We know that what we eat matters, but how about when we eat? 

As the adage goes, timing is everything. This certainly applies to eating. By aligning meals with our internal circadian rhythms — the system that orchestrates sleep and wake times, hormone production, metabolic processes, and more — data strongly suggest that we can reduce the health risks associated with eating at the wrong biological time.

As an example, night shift work is omnipresent in contemporary society, and at this point it is inconceivable for humans to exist without it. From truck drivers to hospital and factory workers, our 24/7 society is interwoven with and relies heavily on these nontraditional work schedules. The flipside is that night shift workers are at high risk for illness, including diabetes, heart disease and depression.

Why is this?

Our research and the work of others has shown that circadian misalignment — the misalignment between the central circadian “clock” located in the brain’s suprachiasmatic nucleus and our daily behaviors — negatively affects metabolism. As night workers typically experience circadian misalignment, this may explain increased health risks.

Is there a way to prevent such health risks?

We have been seeking to find out. We ran a clinical trial with 19 healthy young participants (7 women). The participants engaged in a ‘constant routine’ protocol that researchers use to study internal circadian rhythms. The participants remained awake for many hours in a dimly lit environment, had a constant body posture, identical snacks every hour and no time cues. After we established this baseline, they participated in a simulation of night shift work with one of two meal schedules: one group ate during the night, which is very common among night workers, and the other group ate during the day, thereby keeping their meal schedule aligned with their central circadian rhythm. They then engaged in a second constant routine to study the aftereffects of nighttime and daytime eating on internal circadian rhythms. We found that nighttime eating impaired glucose tolerance — that is, higher blood sugar levels after eating — a risk factor for diabetes. On the other hand, restricting meals to the daytime, even while maintaining night shift work, prevented this increase in blood sugar levels.  

The human body tells a fascinating story, full of Sherlockian mysteries. Take the benefits of daytime eating demonstrated in our study: the mechanisms are complex and multilayered.

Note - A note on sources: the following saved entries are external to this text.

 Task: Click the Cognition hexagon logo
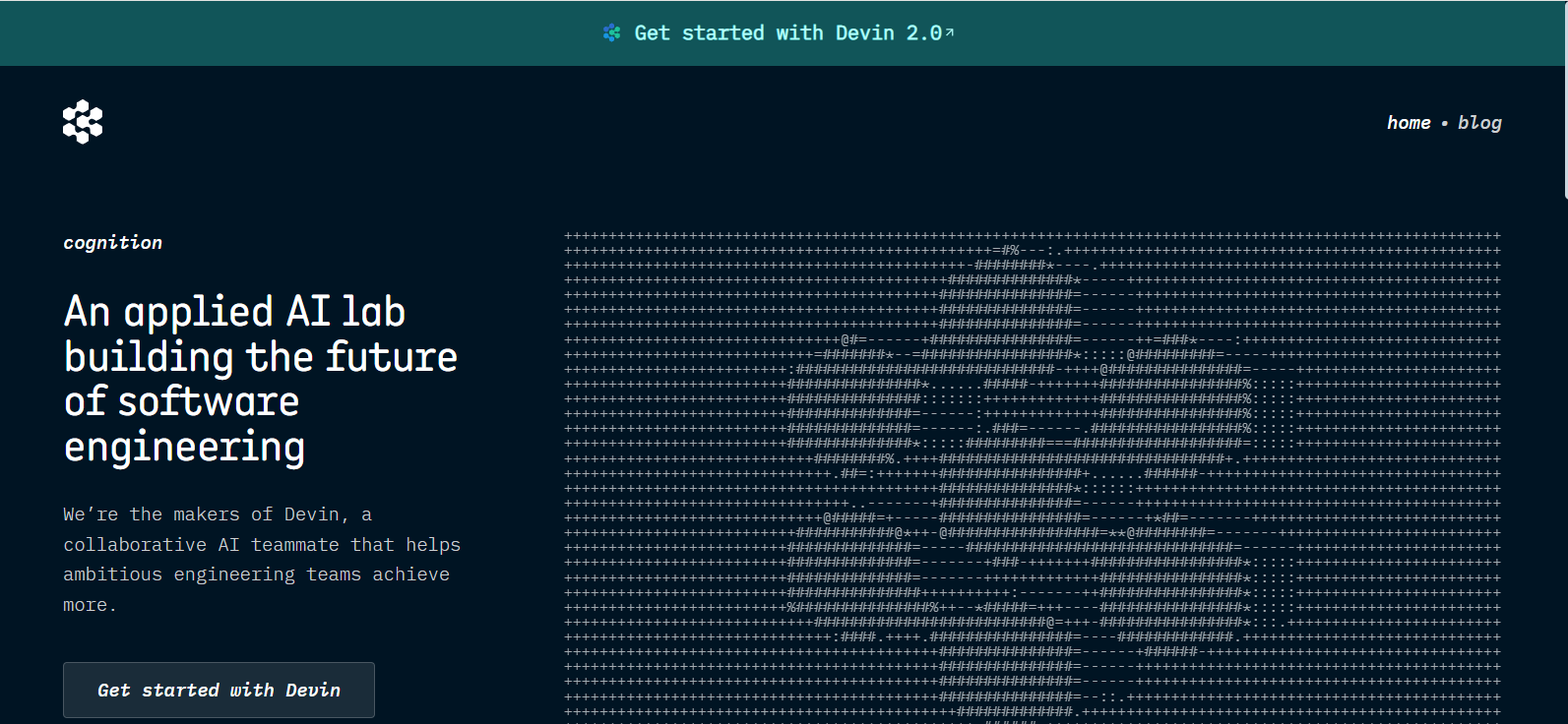pyautogui.click(x=83, y=122)
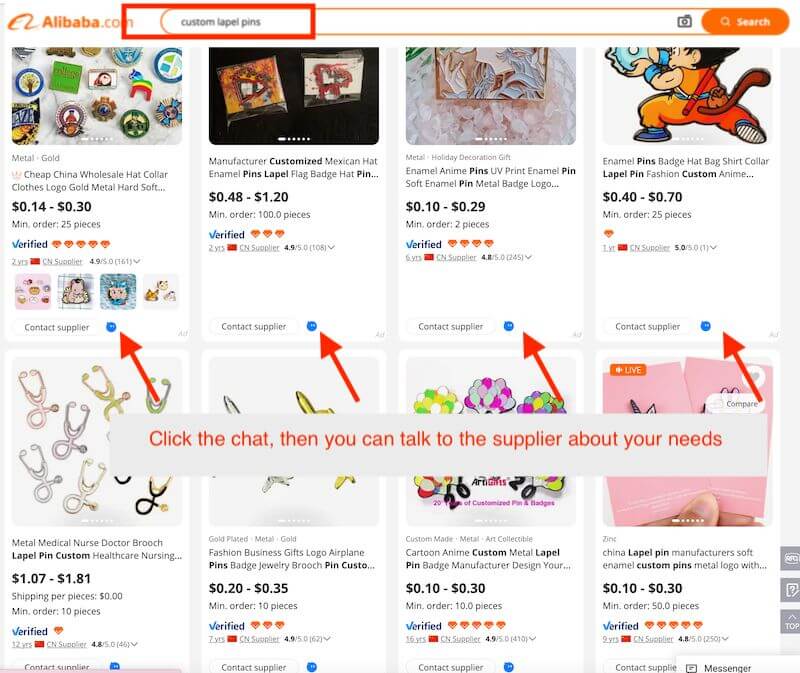This screenshot has width=800, height=673.
Task: Click the TOP back-to-top icon
Action: (x=791, y=622)
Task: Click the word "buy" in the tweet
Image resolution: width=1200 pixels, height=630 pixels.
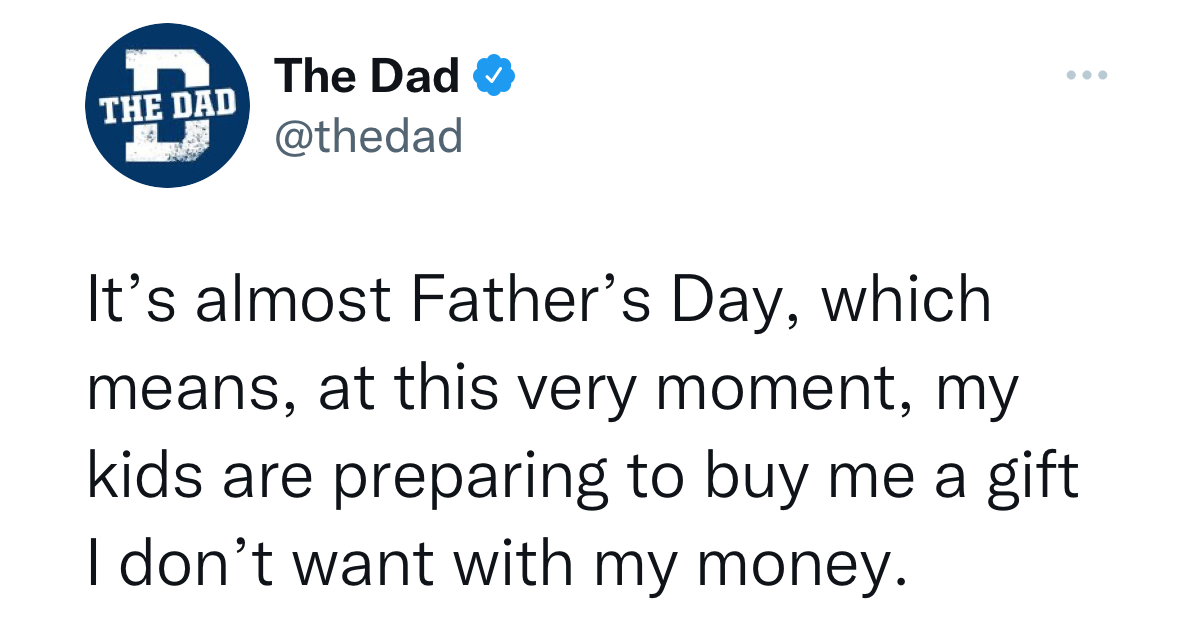Action: 744,479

  • One idea is that nighttime eating while on the night shift increases blood sugar levels because the beta cells in the pancreas are not prepared to work properly. Beta cells produce insulin, the well-known hormone that escorts sugar into body tissues (liver, muscles, and others). If these cells are not working properly, sugar levels will increase greatly after eating. That is exactly what we found.
  • Another idea is that during night work there is a mismatch of daily behaviors with the central circadian clock. As a result, night workers end up eating at the wrong biological time, when our body cannot cope efficiently with food ingestion. Again, that is what we found.
  • Night work may cause internal circadian misalignment, where different clocks in the body get out of sync. Instead of working as an ensemble, one clock may direct peak functioning at noon while another is focused on 6 p.m., and so on. As a result, the body receives mixed messages that create metabolic mayhem. Indeed, that is also what our study showed: a misalignment among different internal circadian rhythms.

Now, if you connect these three findings, you can appreciate how daytime eating (with clocks in synchrony) would keep blood sugar levels under control despite the night work.

Although we did not study real-life shift workers in their natural work environment, our lab study provided an important breakthrough in the fight against the serious health risks of night shift work. The take-home message is that when you eat does affect health outcomes. With that in mind, discouraging nighttime eating will likely have both immediate and long-term health payoffs.

 

Sarah L. Chellappa MD, PhD and Frank A.J.L. Scheer PhD are chronobiologists from the Division of Sleep Medicine, Department of Medicine at Harvard Medical School, who study the human body clock and strategies for healthier shift work.